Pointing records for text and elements
────

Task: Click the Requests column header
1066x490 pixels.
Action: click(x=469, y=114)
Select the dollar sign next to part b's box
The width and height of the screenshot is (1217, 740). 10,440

────

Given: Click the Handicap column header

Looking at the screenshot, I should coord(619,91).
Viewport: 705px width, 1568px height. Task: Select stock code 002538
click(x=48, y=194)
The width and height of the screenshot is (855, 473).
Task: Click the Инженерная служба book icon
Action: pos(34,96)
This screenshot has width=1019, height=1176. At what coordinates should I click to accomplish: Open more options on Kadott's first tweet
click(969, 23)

────

> What is asked: Report every line of the entries that contains the word "header".

> Task result:
Task: Click the Requests column header
Given: Click the Handicap column header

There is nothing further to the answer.